We are physically tiny, yet we carry vast assumptions about our importance. Humans make up 0.01% of life on Earth.
Based on global biomass data, the world's fish outweigh humanity by nearly 12 times. Depending on how it's measured, insects and land arthropods outweigh us by up to 17 times.
Historically, older ecological models estimated that gap was even wider, but a comprehensive global biomass census published in the Proceedings of the National Academy of Sciences (PNAS) narrowed it.
Because the human population has surged past 8 billion while global insect numbers face declines, the weight difference is closer than it used to be — but it remains immense.

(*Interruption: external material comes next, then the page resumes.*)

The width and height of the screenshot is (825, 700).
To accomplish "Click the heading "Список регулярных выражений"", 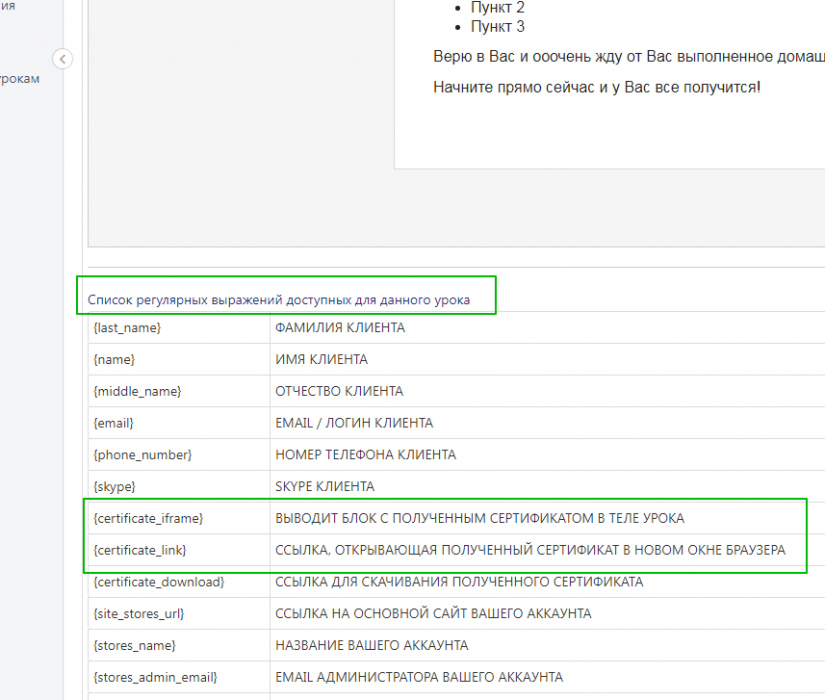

Earth's temperature is estimated to have increased by 1.4°C since the start of the industrial revolution. In 1775, when this shift began, the global population was just 750 to 800 million. Today, we stand at 8.3 billion large animals.
Yet even the termites significantly outweigh us.
While global human biomass is roughly 350 million tons, entomologists estimate the total weight of all termites is around 445 million tons.
It’s a profound reminder: when the literal bugs beneath our feet outweigh our entire global civilisation, we are really not that important in the grand scheme of things.